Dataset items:
[Start of section]

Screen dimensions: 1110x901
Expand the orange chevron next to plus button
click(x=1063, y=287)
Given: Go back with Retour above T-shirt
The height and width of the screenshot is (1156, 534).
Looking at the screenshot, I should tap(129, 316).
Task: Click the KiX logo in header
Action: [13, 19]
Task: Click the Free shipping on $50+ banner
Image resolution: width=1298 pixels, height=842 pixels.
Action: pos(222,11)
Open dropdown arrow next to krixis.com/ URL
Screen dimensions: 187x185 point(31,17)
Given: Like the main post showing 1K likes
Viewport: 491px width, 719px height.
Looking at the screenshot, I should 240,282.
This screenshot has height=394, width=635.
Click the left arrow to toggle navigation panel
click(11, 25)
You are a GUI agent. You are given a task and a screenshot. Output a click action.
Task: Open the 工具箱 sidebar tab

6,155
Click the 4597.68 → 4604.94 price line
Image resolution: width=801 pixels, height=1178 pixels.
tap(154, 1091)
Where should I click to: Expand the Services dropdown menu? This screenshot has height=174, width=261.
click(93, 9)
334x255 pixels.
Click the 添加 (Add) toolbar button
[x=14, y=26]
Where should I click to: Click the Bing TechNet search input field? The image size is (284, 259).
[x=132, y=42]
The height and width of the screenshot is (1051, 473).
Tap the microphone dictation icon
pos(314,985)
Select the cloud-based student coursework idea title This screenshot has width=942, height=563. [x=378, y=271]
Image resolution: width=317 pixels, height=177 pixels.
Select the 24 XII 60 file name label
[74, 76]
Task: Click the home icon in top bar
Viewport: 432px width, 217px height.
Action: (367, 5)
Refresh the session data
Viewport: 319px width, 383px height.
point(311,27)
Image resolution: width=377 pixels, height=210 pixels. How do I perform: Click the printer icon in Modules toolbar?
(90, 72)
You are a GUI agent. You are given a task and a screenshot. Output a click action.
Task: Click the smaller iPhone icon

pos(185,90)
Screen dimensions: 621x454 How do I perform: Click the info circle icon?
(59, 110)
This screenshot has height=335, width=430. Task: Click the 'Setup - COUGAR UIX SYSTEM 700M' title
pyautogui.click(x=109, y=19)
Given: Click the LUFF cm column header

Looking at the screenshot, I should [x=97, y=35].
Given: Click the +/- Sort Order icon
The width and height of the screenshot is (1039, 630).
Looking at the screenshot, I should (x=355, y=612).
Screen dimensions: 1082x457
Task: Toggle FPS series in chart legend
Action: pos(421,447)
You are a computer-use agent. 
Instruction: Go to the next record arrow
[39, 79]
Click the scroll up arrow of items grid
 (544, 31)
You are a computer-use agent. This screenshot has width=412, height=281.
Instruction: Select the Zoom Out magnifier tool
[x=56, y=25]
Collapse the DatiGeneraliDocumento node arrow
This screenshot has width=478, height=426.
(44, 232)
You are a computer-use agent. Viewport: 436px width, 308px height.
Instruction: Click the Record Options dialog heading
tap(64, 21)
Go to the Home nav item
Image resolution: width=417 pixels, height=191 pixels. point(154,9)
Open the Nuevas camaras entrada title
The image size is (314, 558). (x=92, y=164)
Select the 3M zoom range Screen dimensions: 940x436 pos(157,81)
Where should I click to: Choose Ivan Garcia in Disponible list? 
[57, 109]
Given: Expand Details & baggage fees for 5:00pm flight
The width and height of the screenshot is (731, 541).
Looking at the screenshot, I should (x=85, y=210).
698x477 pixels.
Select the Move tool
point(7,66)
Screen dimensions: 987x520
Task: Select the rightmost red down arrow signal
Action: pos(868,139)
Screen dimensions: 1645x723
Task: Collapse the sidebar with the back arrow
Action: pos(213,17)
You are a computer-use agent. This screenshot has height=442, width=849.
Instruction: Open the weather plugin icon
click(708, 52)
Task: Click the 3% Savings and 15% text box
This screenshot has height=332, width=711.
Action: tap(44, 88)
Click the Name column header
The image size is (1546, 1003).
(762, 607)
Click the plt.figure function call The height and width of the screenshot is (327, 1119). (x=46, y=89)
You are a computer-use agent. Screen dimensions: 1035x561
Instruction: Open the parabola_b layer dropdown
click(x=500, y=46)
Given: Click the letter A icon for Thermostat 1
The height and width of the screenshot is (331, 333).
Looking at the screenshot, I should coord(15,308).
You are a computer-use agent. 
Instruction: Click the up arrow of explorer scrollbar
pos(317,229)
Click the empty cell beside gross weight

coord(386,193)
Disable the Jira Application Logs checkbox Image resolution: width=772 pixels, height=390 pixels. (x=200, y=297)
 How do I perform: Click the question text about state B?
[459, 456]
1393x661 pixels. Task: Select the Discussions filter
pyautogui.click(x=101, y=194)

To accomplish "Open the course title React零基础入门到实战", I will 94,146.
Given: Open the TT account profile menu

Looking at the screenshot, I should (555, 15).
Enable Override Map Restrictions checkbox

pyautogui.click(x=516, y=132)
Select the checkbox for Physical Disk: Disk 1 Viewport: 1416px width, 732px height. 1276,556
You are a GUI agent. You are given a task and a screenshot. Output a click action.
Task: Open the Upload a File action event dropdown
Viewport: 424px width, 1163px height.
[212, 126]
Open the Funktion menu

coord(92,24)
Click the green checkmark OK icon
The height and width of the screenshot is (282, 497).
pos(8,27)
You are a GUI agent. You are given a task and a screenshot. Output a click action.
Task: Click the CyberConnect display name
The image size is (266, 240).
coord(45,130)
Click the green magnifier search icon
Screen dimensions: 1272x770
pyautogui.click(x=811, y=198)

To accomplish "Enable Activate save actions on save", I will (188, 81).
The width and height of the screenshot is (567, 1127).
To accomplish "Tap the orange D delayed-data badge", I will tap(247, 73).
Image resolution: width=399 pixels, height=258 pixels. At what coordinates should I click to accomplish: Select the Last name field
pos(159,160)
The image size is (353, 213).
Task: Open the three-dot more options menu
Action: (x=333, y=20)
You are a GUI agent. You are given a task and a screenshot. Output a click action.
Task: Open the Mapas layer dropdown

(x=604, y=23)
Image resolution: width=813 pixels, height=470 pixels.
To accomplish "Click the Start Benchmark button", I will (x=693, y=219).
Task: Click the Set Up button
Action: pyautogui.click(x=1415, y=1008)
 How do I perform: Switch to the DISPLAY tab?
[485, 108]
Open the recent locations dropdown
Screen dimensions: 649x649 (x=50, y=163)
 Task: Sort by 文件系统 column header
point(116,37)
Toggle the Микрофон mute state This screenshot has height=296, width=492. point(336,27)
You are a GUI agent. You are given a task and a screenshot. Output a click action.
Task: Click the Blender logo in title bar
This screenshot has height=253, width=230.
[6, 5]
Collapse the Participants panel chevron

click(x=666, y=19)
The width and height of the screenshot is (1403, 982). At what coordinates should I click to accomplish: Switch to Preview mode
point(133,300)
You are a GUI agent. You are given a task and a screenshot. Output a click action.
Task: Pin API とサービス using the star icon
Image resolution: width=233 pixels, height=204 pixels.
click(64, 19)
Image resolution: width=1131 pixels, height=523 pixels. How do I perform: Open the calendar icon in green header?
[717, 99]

[End of section]

### What needs to be done
Each record needs to be given again exactly.

### Solved exercise
Screen dimensions: 1110x901
Expand the orange chevron next to plus button
click(x=1063, y=287)
Given: Go back with Retour above T-shirt
The height and width of the screenshot is (1156, 534).
Looking at the screenshot, I should tap(129, 316).
Task: Click the KiX logo in header
Action: [13, 19]
Task: Click the Free shipping on $50+ banner
Image resolution: width=1298 pixels, height=842 pixels.
Action: pos(222,11)
Open dropdown arrow next to krixis.com/ URL
Screen dimensions: 187x185 point(31,17)
Given: Like the main post showing 1K likes
Viewport: 491px width, 719px height.
Looking at the screenshot, I should 240,282.
This screenshot has height=394, width=635.
Click the left arrow to toggle navigation panel
click(11, 25)
You are a GUI agent. You are given a task and a screenshot. Output a click action.
Task: Open the 工具箱 sidebar tab

6,155
Click the 4597.68 → 4604.94 price line
Image resolution: width=801 pixels, height=1178 pixels.
tap(154, 1091)
Where should I click to: Expand the Services dropdown menu? This screenshot has height=174, width=261.
click(93, 9)
334x255 pixels.
Click the 添加 (Add) toolbar button
[x=14, y=26]
Where should I click to: Click the Bing TechNet search input field? The image size is (284, 259).
[x=132, y=42]
The height and width of the screenshot is (1051, 473).
Tap the microphone dictation icon
pos(314,985)
Select the cloud-based student coursework idea title This screenshot has width=942, height=563. [x=378, y=271]
Image resolution: width=317 pixels, height=177 pixels.
Select the 24 XII 60 file name label
[74, 76]
Task: Click the home icon in top bar
Viewport: 432px width, 217px height.
Action: (367, 5)
Refresh the session data
Viewport: 319px width, 383px height.
point(311,27)
Image resolution: width=377 pixels, height=210 pixels. How do I perform: Click the printer icon in Modules toolbar?
(90, 72)
You are a GUI agent. You are given a task and a screenshot. Output a click action.
Task: Click the smaller iPhone icon

pos(185,90)
Screen dimensions: 621x454 How do I perform: Click the info circle icon?
(59, 110)
This screenshot has height=335, width=430. Task: Click the 'Setup - COUGAR UIX SYSTEM 700M' title
pyautogui.click(x=109, y=19)
Given: Click the LUFF cm column header

Looking at the screenshot, I should [x=97, y=35].
Given: Click the +/- Sort Order icon
The width and height of the screenshot is (1039, 630).
Looking at the screenshot, I should (x=355, y=612).
Screen dimensions: 1082x457
Task: Toggle FPS series in chart legend
Action: pos(421,447)
You are a computer-use agent. 
Instruction: Go to the next record arrow
[39, 79]
Click the scroll up arrow of items grid
 (544, 31)
You are a computer-use agent. This screenshot has width=412, height=281.
Instruction: Select the Zoom Out magnifier tool
[x=56, y=25]
Collapse the DatiGeneraliDocumento node arrow
This screenshot has width=478, height=426.
(44, 232)
You are a computer-use agent. Viewport: 436px width, 308px height.
Instruction: Click the Record Options dialog heading
tap(64, 21)
Go to the Home nav item
Image resolution: width=417 pixels, height=191 pixels. point(154,9)
Open the Nuevas camaras entrada title
The image size is (314, 558). (x=92, y=164)
Select the 3M zoom range Screen dimensions: 940x436 pos(157,81)
Where should I click to: Choose Ivan Garcia in Disponible list? 
[57, 109]
Given: Expand Details & baggage fees for 5:00pm flight
The width and height of the screenshot is (731, 541).
Looking at the screenshot, I should (x=85, y=210).
698x477 pixels.
Select the Move tool
point(7,66)
Screen dimensions: 987x520
Task: Select the rightmost red down arrow signal
Action: pos(868,139)
Screen dimensions: 1645x723
Task: Collapse the sidebar with the back arrow
Action: pos(213,17)
You are a computer-use agent. This screenshot has height=442, width=849.
Instruction: Open the weather plugin icon
click(708, 52)
Task: Click the 3% Savings and 15% text box
This screenshot has height=332, width=711.
Action: tap(44, 88)
Click the Name column header
The image size is (1546, 1003).
(762, 607)
Click the plt.figure function call The height and width of the screenshot is (327, 1119). (x=46, y=89)
You are a computer-use agent. Screen dimensions: 1035x561
Instruction: Open the parabola_b layer dropdown
click(x=500, y=46)
Given: Click the letter A icon for Thermostat 1
The height and width of the screenshot is (331, 333).
Looking at the screenshot, I should coord(15,308).
You are a computer-use agent. 
Instruction: Click the up arrow of explorer scrollbar
pos(317,229)
Click the empty cell beside gross weight

coord(386,193)
Disable the Jira Application Logs checkbox Image resolution: width=772 pixels, height=390 pixels. (x=200, y=297)
 How do I perform: Click the question text about state B?
[459, 456]
1393x661 pixels. Task: Select the Discussions filter
pyautogui.click(x=101, y=194)

To accomplish "Open the course title React零基础入门到实战", I will 94,146.
Given: Open the TT account profile menu

Looking at the screenshot, I should (555, 15).
Enable Override Map Restrictions checkbox

pyautogui.click(x=516, y=132)
Select the checkbox for Physical Disk: Disk 1 Viewport: 1416px width, 732px height. 1276,556
You are a GUI agent. You are given a task and a screenshot. Output a click action.
Task: Open the Upload a File action event dropdown
Viewport: 424px width, 1163px height.
[212, 126]
Open the Funktion menu

coord(92,24)
Click the green checkmark OK icon
The height and width of the screenshot is (282, 497).
pos(8,27)
You are a GUI agent. You are given a task and a screenshot. Output a click action.
Task: Click the CyberConnect display name
The image size is (266, 240).
coord(45,130)
Click the green magnifier search icon
Screen dimensions: 1272x770
pyautogui.click(x=811, y=198)

To accomplish "Enable Activate save actions on save", I will (188, 81).
The width and height of the screenshot is (567, 1127).
To accomplish "Tap the orange D delayed-data badge", I will tap(247, 73).
Image resolution: width=399 pixels, height=258 pixels. At what coordinates should I click to accomplish: Select the Last name field
pos(159,160)
The image size is (353, 213).
Task: Open the three-dot more options menu
Action: (x=333, y=20)
You are a GUI agent. You are given a task and a screenshot. Output a click action.
Task: Open the Mapas layer dropdown

(x=604, y=23)
Image resolution: width=813 pixels, height=470 pixels.
To accomplish "Click the Start Benchmark button", I will (x=693, y=219).
Task: Click the Set Up button
Action: pyautogui.click(x=1415, y=1008)
 How do I perform: Switch to the DISPLAY tab?
[485, 108]
Open the recent locations dropdown
Screen dimensions: 649x649 (x=50, y=163)
 Task: Sort by 文件系统 column header
point(116,37)
Toggle the Микрофон mute state This screenshot has height=296, width=492. point(336,27)
You are a GUI agent. You are given a task and a screenshot. Output a click action.
Task: Click the Blender logo in title bar
This screenshot has height=253, width=230.
[6, 5]
Collapse the Participants panel chevron

click(x=666, y=19)
The width and height of the screenshot is (1403, 982). At what coordinates should I click to accomplish: Switch to Preview mode
point(133,300)
You are a GUI agent. You are given a task and a screenshot. Output a click action.
Task: Pin API とサービス using the star icon
Image resolution: width=233 pixels, height=204 pixels.
click(64, 19)
Image resolution: width=1131 pixels, height=523 pixels. How do I perform: Open the calendar icon in green header?
[717, 99]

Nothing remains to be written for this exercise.